# Project 3: Police use of Force

In [22]:
import numpy as np
import pandas as pd
from scipy.stats import norm, logistic
import seaborn as sns
sns.set_theme()

# User-written modules (assuming they are saved as estimation.py, LinearModel.py, probit_ante.py, and logit_ante.py)
import estimation as est
import LinearModel as lm
import probit_ante as probit
import logit_ante as logit

from scipy.stats import norm, logistic, t

%load_ext autoreload
%autoreload 2

The autoreload extension is already loaded. To reload it, use:
  %reload_ext autoreload


# Load and categorizing data

Looking through the Appendix we find, that 'sincome' has 3 categories: "Under $20,000", "$20,000-$50,000" and "Over $50,000" respectively labeled 1,2 and 3. We change the this and define them as low, medium and high. 

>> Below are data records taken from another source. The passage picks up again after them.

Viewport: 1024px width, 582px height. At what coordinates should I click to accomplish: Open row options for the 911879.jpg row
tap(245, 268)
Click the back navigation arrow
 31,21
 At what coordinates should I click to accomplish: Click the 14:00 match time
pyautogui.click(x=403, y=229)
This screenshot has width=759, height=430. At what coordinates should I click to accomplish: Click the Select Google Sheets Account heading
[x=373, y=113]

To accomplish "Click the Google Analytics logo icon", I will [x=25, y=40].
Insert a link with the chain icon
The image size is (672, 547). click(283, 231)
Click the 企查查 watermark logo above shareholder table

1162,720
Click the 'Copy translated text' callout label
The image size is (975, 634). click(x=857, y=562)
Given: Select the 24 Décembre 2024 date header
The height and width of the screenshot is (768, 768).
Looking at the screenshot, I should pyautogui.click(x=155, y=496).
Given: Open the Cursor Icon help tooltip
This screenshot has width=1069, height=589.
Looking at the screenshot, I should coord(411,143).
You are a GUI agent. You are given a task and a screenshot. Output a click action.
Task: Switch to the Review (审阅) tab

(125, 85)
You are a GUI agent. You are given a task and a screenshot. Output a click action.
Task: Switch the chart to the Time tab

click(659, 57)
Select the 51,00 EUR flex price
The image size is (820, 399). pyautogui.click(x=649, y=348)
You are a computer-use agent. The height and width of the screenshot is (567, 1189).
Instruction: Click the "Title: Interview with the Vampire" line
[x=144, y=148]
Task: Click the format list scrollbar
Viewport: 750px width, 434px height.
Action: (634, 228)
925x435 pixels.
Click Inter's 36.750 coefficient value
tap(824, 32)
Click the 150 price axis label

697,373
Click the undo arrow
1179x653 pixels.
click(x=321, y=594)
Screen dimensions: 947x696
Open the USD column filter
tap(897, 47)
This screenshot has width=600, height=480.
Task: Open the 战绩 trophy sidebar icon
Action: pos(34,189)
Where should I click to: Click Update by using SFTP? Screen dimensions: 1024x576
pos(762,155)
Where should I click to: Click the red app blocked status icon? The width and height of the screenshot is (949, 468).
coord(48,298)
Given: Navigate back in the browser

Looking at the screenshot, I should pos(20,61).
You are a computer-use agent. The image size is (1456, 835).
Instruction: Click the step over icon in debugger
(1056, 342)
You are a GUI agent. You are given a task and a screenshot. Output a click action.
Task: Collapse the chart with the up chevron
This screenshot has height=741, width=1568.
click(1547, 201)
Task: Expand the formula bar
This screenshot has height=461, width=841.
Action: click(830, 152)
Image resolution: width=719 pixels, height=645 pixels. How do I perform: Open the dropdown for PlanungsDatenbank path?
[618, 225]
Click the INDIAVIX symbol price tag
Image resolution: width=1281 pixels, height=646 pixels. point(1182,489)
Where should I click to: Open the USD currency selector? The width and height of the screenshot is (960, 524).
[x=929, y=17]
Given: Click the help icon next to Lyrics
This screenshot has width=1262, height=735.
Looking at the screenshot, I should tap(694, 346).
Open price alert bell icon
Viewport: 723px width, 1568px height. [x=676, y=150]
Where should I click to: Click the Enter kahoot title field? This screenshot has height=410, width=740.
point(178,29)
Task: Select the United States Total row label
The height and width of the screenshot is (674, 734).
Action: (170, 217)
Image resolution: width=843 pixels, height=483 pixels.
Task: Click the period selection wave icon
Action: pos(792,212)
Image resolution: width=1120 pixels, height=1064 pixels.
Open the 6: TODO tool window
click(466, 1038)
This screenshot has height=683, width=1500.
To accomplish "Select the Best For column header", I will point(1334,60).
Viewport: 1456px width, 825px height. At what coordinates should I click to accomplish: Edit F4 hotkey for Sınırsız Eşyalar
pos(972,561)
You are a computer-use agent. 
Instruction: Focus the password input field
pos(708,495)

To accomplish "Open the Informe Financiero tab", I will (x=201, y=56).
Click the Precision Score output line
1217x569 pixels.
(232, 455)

The same occurs for the 'spop' variable, which has 4 categories: "Under 100,000", "100,000-499,000", "500,000-999,999" and "Over 1 million". We choose to define them as small, medium, large and huge

Furthermore, the type of stop is defined as "1 = street stop" and "2 traffic stop". We change this to the corresponding names instead of a number variable


In [23]:
# Load the data
data = pd.read_csv('ppcs_cc.csv')

data['sincome_low'] = (data['sincome'] == 1).astype(int)
data['sincome_medium'] = (data['sincome'] == 2).astype(int)
data['sincome_high'] = (data['sincome'] == 3).astype(int)

data['spop_small'] = (data['spop'] == 1).astype(int)
data['spop_medium'] = (data['spop'] == 2).astype(int)
data['spop_large'] = (data['spop'] == 3).astype(int)
data['spop_huge'] = (data['spop'] == 4).astype(int)

data['inctype_street'] = (data['inctype_lin'] == 1).astype(int)
data['inctype_traffic'] = (data['inctype_lin'] == 2).astype(int)

data['sage_scaled'] = data['sage'] / 10

In [24]:
varlist = ['smale', 'sempl', 'sincome_medium', 'sincome_high', 'spop_medium', \
           'spop_large', 'spop_huge', 'inctype_traffic', 'daytime', 'sbehavior', 'sage_scaled']

y_lab = ['anyuseofforce_coded']
x_lab_c = ['sblack', 'shisp', 'sother'] + varlist + ['const']
continoues_varlist_c = [False, False, False, False, False, False, False, False, False, False, False, False, False, True, False]

x_lab_nc = ['sblack', 'shisp', 'sother', 'const']
continoues_varlist_nc = [False, False, False, False]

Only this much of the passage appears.